You are viewing a plain text version of this content. The canonical link for it is here.
Posted to users@kafka.apache.org by Rajiv Kurian <ra...@signalfuse.com> on 2014/12/13 05:12:50 UTC

kafka async producer takes a lot of cpu

I am using the kafka java api async client (the one that wraps the Scala
client). It's dropping quite a bit of data due to the queue being full, and
the process ends up taking a lot of cpu too.

I am posting to a topic with 1024 partitions (across 3 brokers) - maybe the
high number of brokers is one of the issues. Profiling with YourKit showed
37% of my CPU being spent on kafka.producer.async.ProducerSendThread.run().
So seems like the producer is not able to keep up with my application and
starts dropping.
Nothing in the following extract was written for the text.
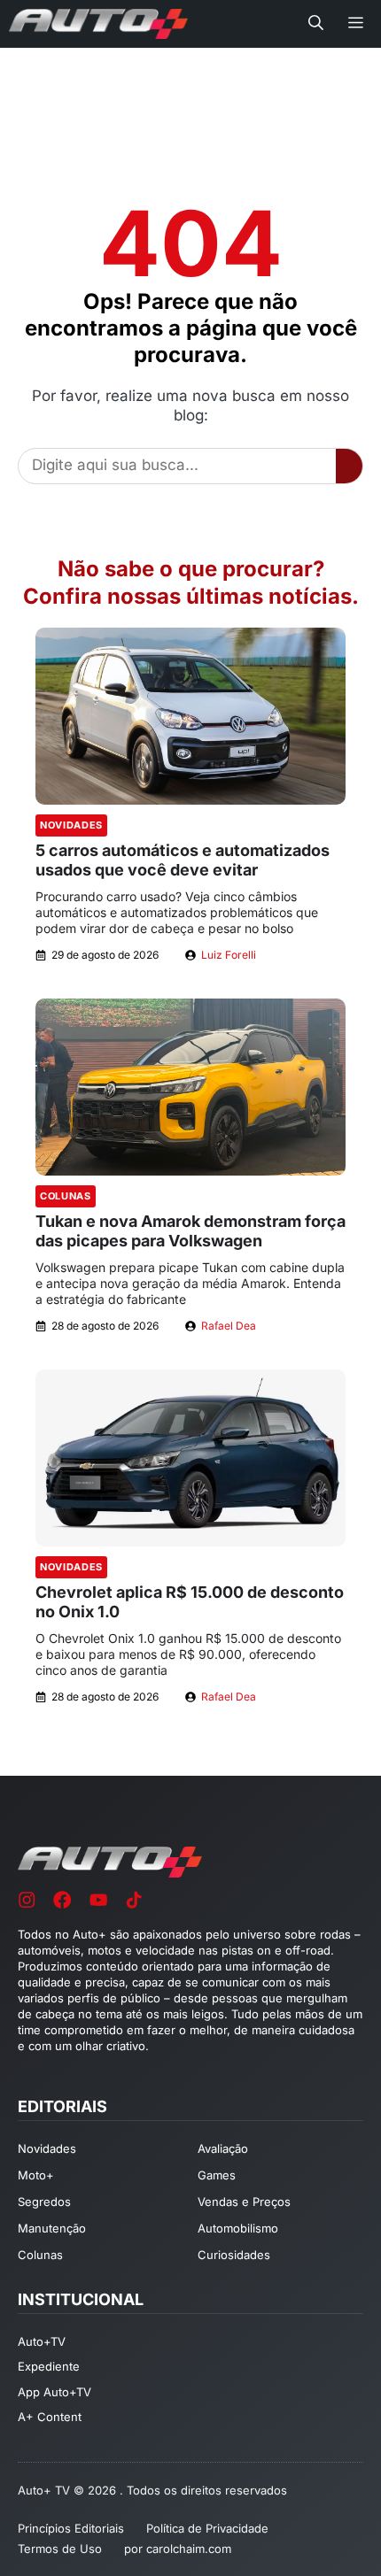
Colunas (65, 1196)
When I expand this waterfall in YourKit, I see that 23%
total (not out of the 37%) is being spent on logging! Something like this:

kafka.producer.BrokerPartitionInfo$$anonfun$getBrokerPartitionInfo$2.apply(PartitionMetadata)
->kafka.producer.BrokerPartitionInfo.debug(Function0)
   ->kafka.utils.Logging$class.debug(Logging, Function0)
      ->org.apache.log4j.Category.isDebugEnabled()
         ->... (a bunch of other things that finally break down into)
             ->LoggerContext.java:252
ch.qos.logback.classic.spi.TurboFilterList.getTurboFilterChainDecision(Marker,
Logger, Level, String, Object[], Throwable)

I am not sure what's going on here. When I look at my process log, none of
these messages are actually logged (probably because of the log level).
Further I don't see anything very suspicious on the broker logs. They are
at 60-70% cpu.

I am planning to try the new Java beta producer client, but I am afraid
something deeper is going on here, that might not be solved by switching to
the newer client.

Re: kafka async producer takes a lot of cpu

Posted by Neha Narkhede <ne...@confluent.io>.
The stack trace you showed shouldn't be going beyond the isDebugEnabled()
check if your log4j properties is configured at a higher log level.
Regarding your producer dropping messages, have you checked the produce
metrics ("kafka.network":name={Produce-TotalTimeMs",type="RequestMetrics")
on the broker to see if the bottleneck is on the server or not?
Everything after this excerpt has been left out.